Now this is where things get a bit more complicated. Wines can further be categorized according to the type of grape that was used in the wine’s production. For example, a wine bottle which contains the word “Shiraz” or the word “Malbec” means the wine inside was made almost exclusively with Shiraz grapes or with Malbec grapes. Each type of grape will make a wine that tastes subtly different. Here are a few of the most common red wine varietals and their main characteristics:
Cabernet Sauvignon A deeply colored wine that is high in tannins. Tastes of black fruit such as blackcurrant, vegetables such as bell peppers and can be high in acidity. Other tastes or flavors that may be present are black cherry, chocolate, vanilla and oak. The oak flavour is due to the oak barrels in which it may be aged. Cabernet Sauvignon wines pair well with beef, stews, steaks, strong cheeses and dark chocolate.

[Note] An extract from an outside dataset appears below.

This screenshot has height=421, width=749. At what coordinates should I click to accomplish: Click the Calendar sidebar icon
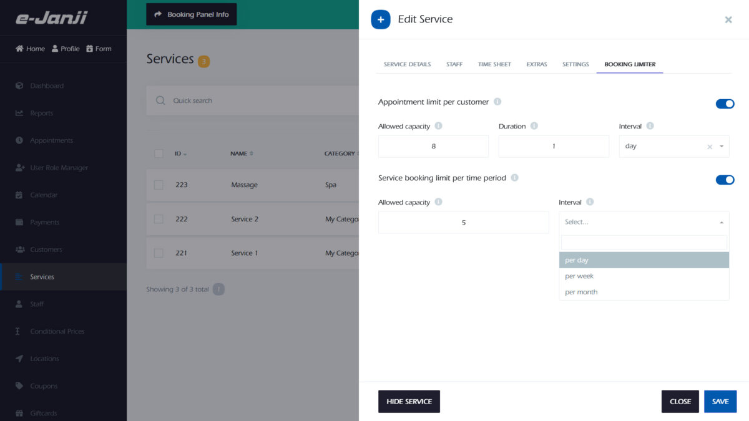coord(19,195)
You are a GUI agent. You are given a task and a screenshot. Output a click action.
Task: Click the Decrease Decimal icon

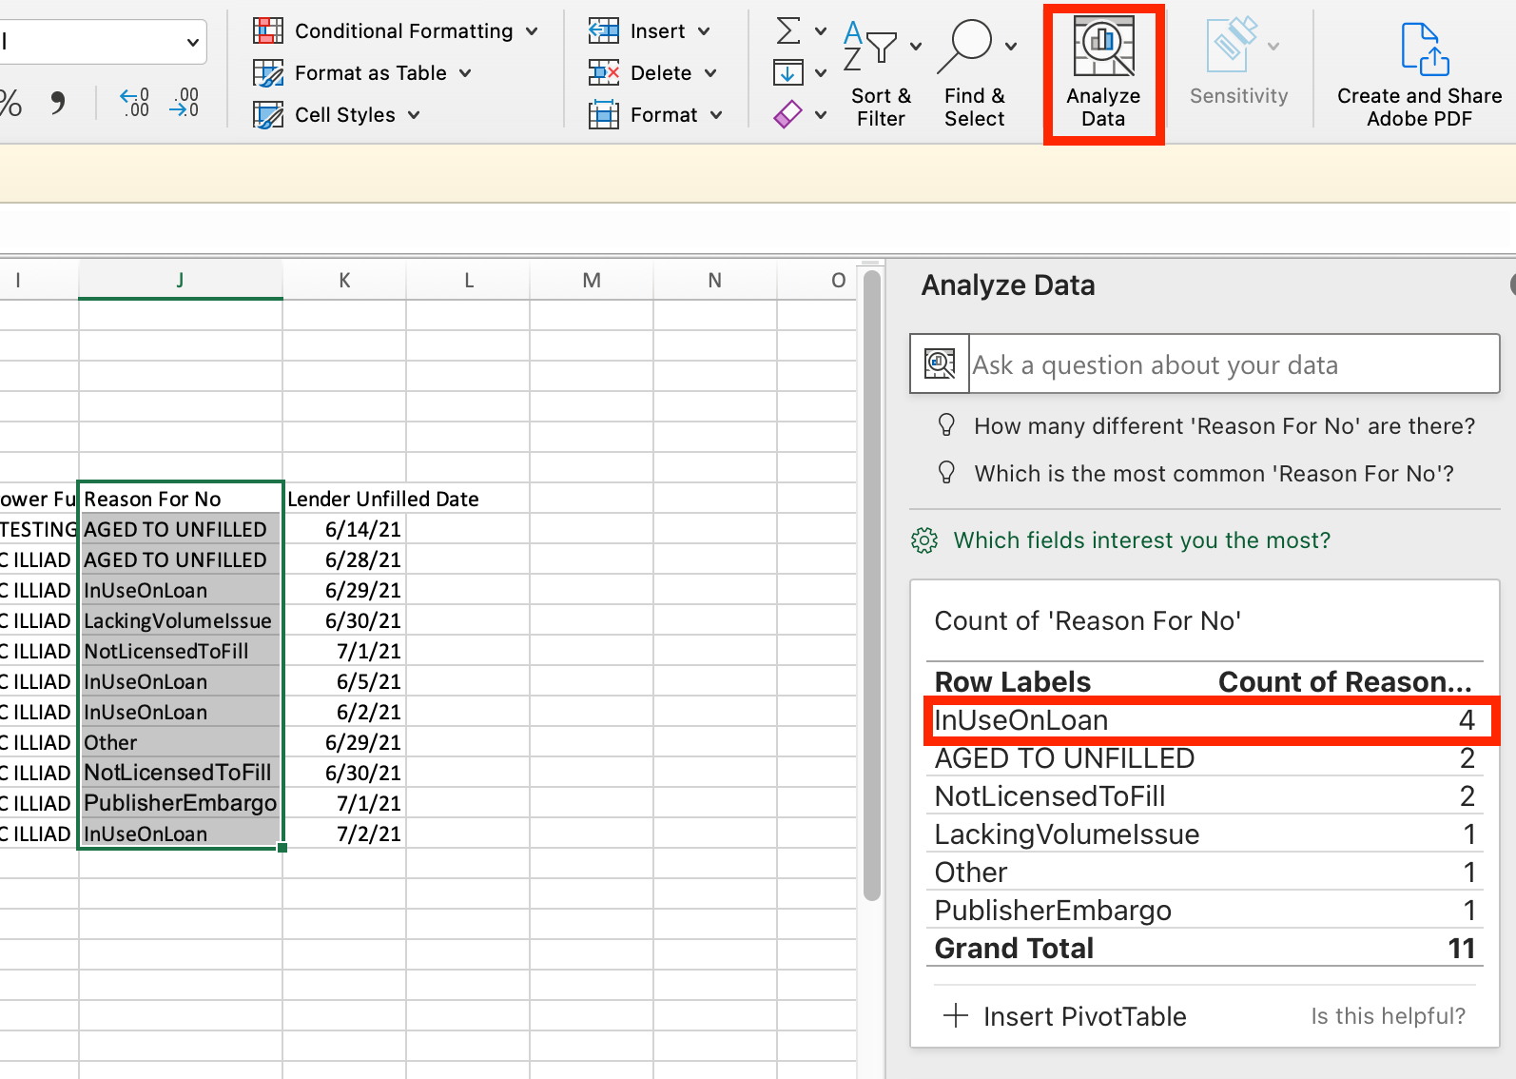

Merlot Merlot usually has a fuller body than Cabernet Sauvignon, but has a softer flavour and a medium tannin level. Tastes of red fruit such as strawberries; and wines that are made with super-ripe grapes will taste like fruitcake and chocolate. Food pairings include pork tenderloin, hamburgers, lamb, and hard cheeses.
Shiraz (Syrah) Deeply colored with medium to high tannin levels, this wine has a flavor that is reminiscent of blackberry, black pepper, warm spices and to some extent, chocolate and oak. Shiraz pairs very well with steak, grilled lamb, beef fondue, BBQ ribs, pork chops and hard cheese.
White wines also come in varietals, and here are three of the most common:
Chardonnay A very delicate wine that is slightly fruity in flavour, and depending on the region where it is grown, is can taste of green apples, pear, citrus fruit, or tropical fruit. Chardonnay can also be oaky and buttery in character, and has high natural acidity. Food pairings include seafood, grilled vegetables, soft, creamy cheeses, asparagus and chicken.
Sauvignon Blanc A crisp, dry white wine of medium to high acidity that has flavors that make one think of gooseberries and green fruit. Sauvignon Blanc is a nice wine to have on its own, but it also goes well with marinated chicken, oysters, Swiss cheese and Cobb salad.
Riesling A wine that is slightly sweeter but can vary between sweet to dry. Tastes include green fruit, citrus, stone fruit, honey, mango and pineapple. Most Rieslings have high acidity, and pair well with trout, curries, and desserts such as pumpkin pie.
Pronounced “ro-ZAY”, these are basically wines made with red varietals in which the grape skins were removed after a short while, resulting in a wine with slightly lighter characteristics and a pink color. Rose wines are always served chilled. Varietals used for making Rose, Rosado, Rosato or “blush” wines as they are also known, are Pinot Noir, Shiraz, Grenache, Malbec, Merlot, Cabernet Sauvignon, Tempranillo, Zinfandel or the Italian Sangiovese varietal.
Rose wines can range from very sweet to bone dry, with the European versions being the driest on the market. If a person has never tried wine before, rose wines are usually the perfect introduction as they are a bit lighter in tannins, which take some getting used to. Rose wines are also incredibly versatile when it comes to food pairings; because they have both the characteristics of white and red wines, they will go well with almost any meal.